その顔には、薄ら笑いが貼り付けられており、至極機嫌が悪そうな総統に向けられた。
だが、そんなものは見えないかのように、実に恭しく儀式屋はお辞儀をした。

「ご機嫌如何かな、ハワードZ世」

やけに赤い唇が、そんなことを紡いだ。
そう呼ばれた総統は、ますます顔をしかめた。
そして、鋼鉄にも似た声音で、儀式屋へ返すべき言葉を口にした。

「私をその名で呼ぶな。私はミュステリオン総統クロードだ」
「そうかね?どちらも貴方に変わりないがね」
「ものを縛る名はいくつもある、だが中でも一番効果的に縛れるのは、そのものの魂に刻まれた名だと、お前が私に言ったのだろう」
「ふむ、貴方は私に縛られるのが余程気に食わないのだね」

特に気分を害したでもなく、あっさりそう言ってのけた。
そして、眼前の男から目を外すと、周囲を見渡した。
翡翠と純白の市松模様の絨毯の上を、黒い影が移動していく。
壁に飾られた悪魔を拷問にかける醜悪な絵画を眺めながら、儀式屋は口を開いた。

「まずは非礼を詫びよう、会議の途中だったようだね」
「ああ、そうだ。そこまでして私を呼び出した理由を問いたい」
「理由?はて、貴方は察していると思ったがね、ハワード」
「その名で呼ぶなと言っている」

じわじわと、ハワードの怒りが沸き上がってきたのを感じたのか、儀式屋は喉の奥でくつくつ笑った。
すまないねクロード、と言って儀式屋は続けた。

「単刀直入に言おう……手記のことで、少しね」
「……アンソニーの館に送られたもののか」
「ああ。
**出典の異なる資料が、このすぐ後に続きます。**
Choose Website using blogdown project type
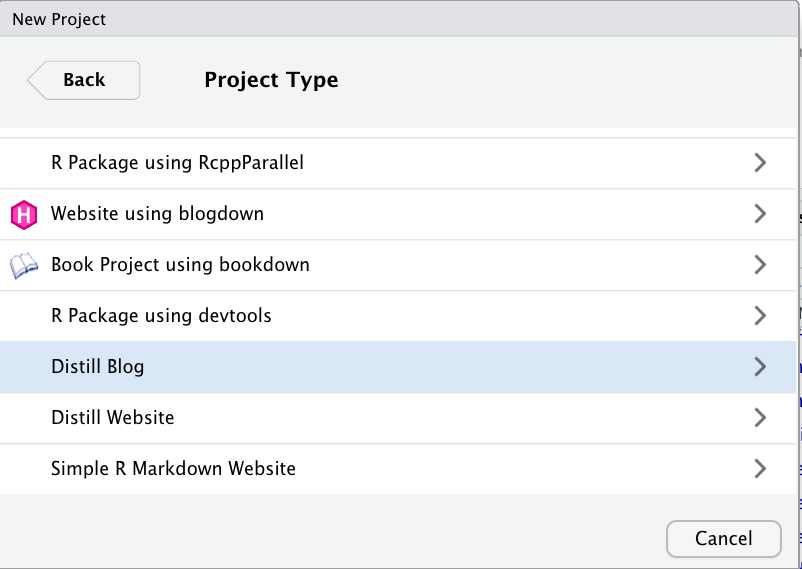Screen dimensions: 802x569 [398, 214]
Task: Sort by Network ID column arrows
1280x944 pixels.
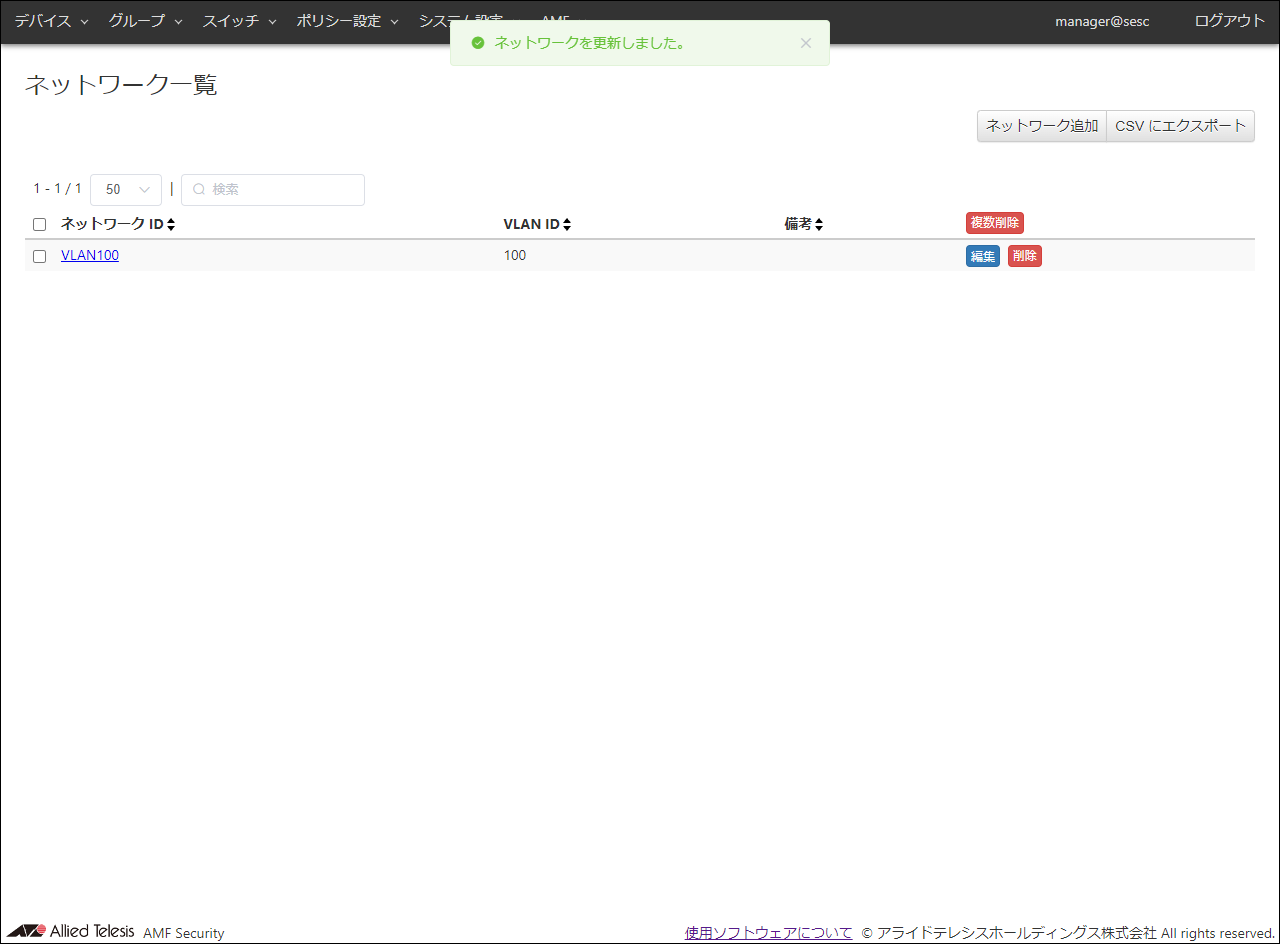Action: [x=171, y=225]
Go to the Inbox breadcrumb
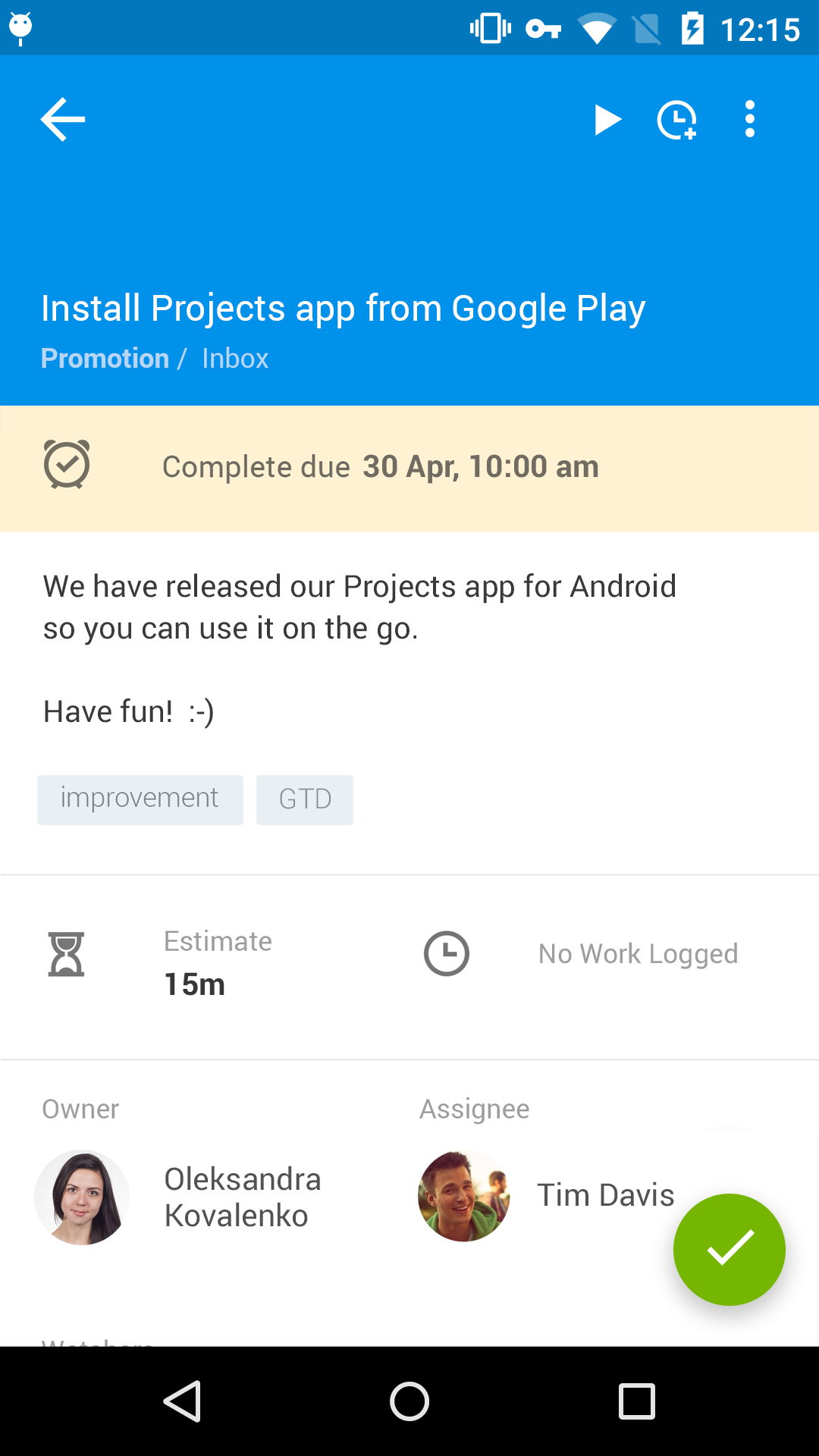819x1456 pixels. (235, 358)
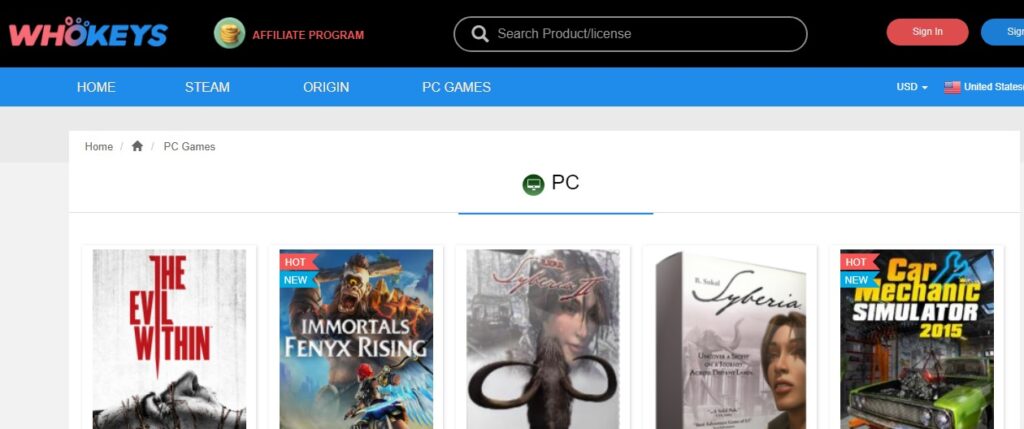1024x429 pixels.
Task: Expand the United States region selector
Action: point(991,87)
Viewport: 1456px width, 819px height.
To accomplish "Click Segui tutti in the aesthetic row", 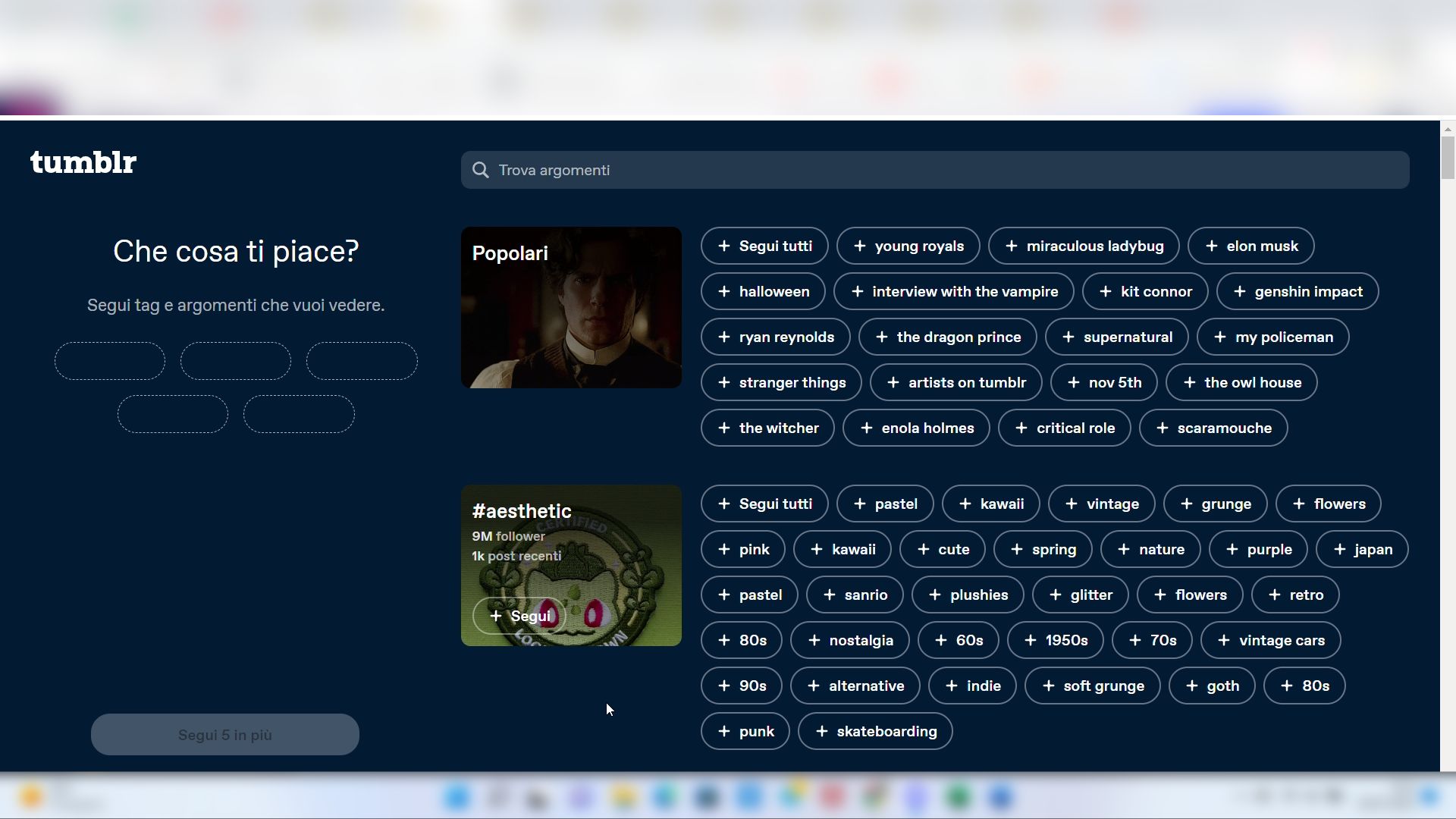I will [x=764, y=504].
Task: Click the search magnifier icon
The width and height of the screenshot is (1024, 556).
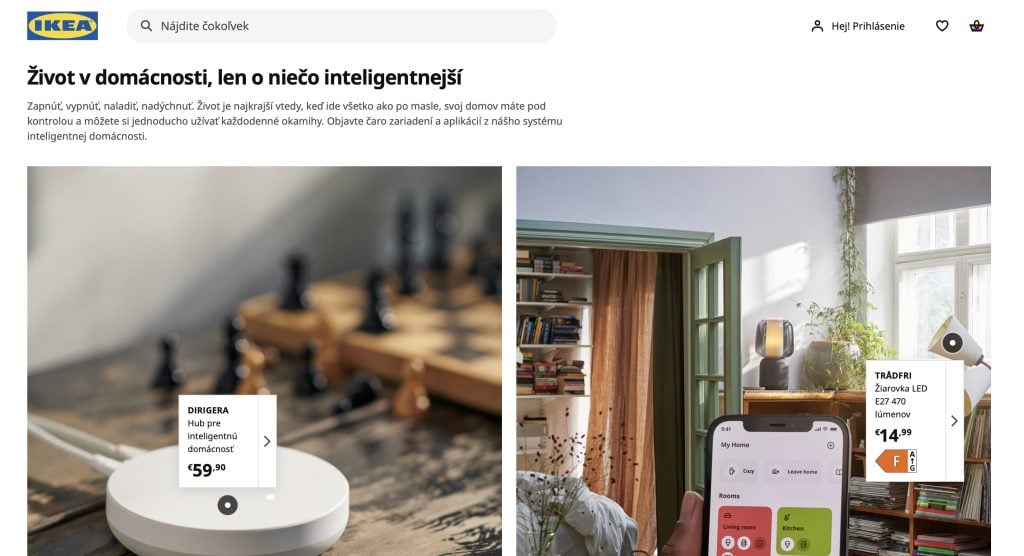Action: click(x=146, y=26)
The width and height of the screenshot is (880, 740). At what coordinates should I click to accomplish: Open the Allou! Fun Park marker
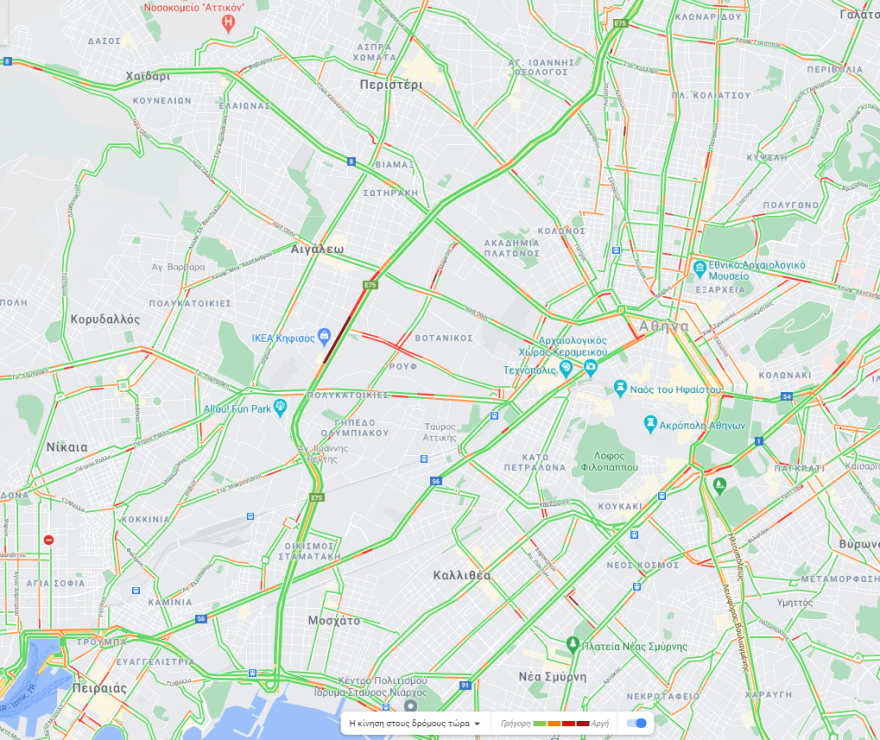click(280, 407)
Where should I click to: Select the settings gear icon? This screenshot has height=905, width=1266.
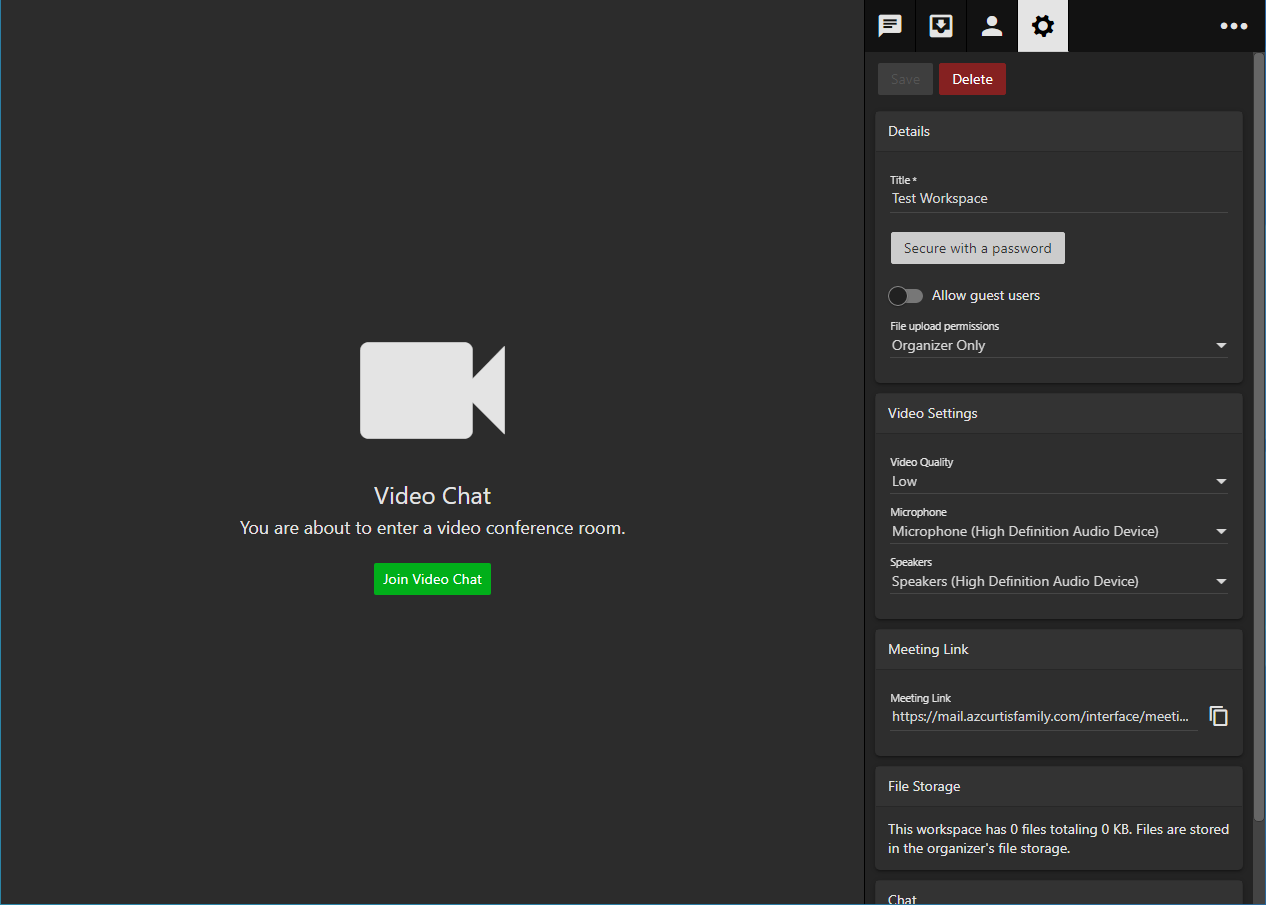(x=1042, y=26)
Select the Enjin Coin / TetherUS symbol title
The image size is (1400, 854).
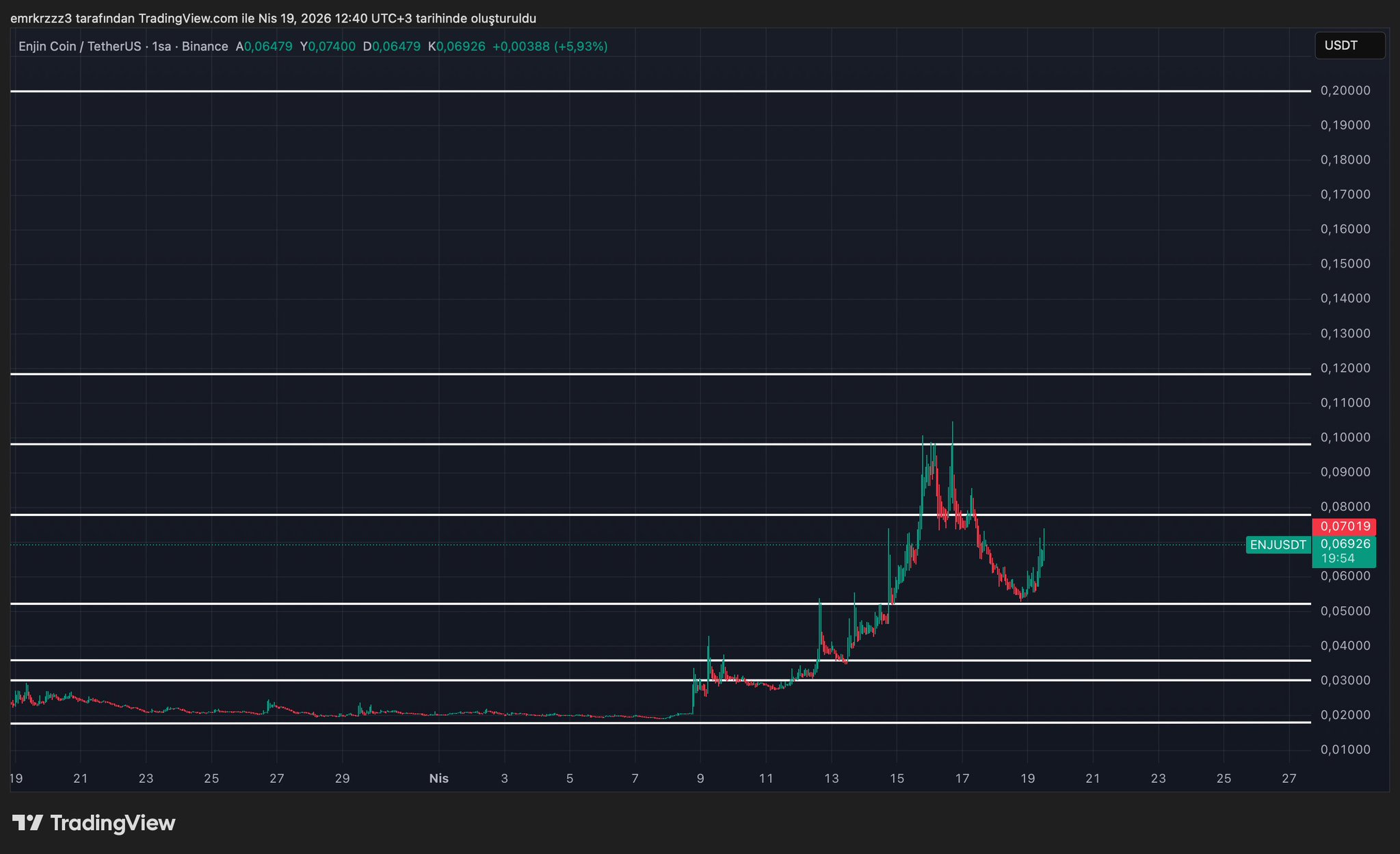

此処へ来る途中、寄り道して“読んできた”のだがね……あれは、あってはいけないものだ」
「というと?」
「守りの詩が書かれ、あまつさえ解読されている」
「!?」

初めて、ハワードの両眼が驚愕に見開かれた。
予想だにしていなかったのだろう、息をするのも忘れたかのように、固まっている。
儀式屋は何もかも見透かしたような瞳でハワードを見据える。

「エドだったかね、彼が手記を狙ったのはそういう理由から、なのだろうね」
「ならば、早急に回収をせねばならん」
「アンソニーが手放すと思うのかね?むしろ、彼が預かっている方が安全だ、彼ほど物に固執する男はいないからね」

それにだね、と間髪おかず儀式屋は続ける。

「内部に置く方が危険だ」
「……エドのようなやつが、他にもいると?」
「可能性はなきにしもあらず」
「馬鹿な、有り得ない!」

ハワードは鋭い一声を放った。
鷹の目で闇色の男を、射抜くかと思うほどの視線を向ける。
だが、それにも儀式屋はうっすらと笑ってみせるだけだった。
まるで、違うと駄々をこねる子供を、面白おかしくからかうかのような顔だ。

「ハワード、貴方の鷹の目は何が見えるのかね」

皮肉を満遍なくまぶしたような言葉と笑みは、憤怒に顔を歪めた男に向けられた。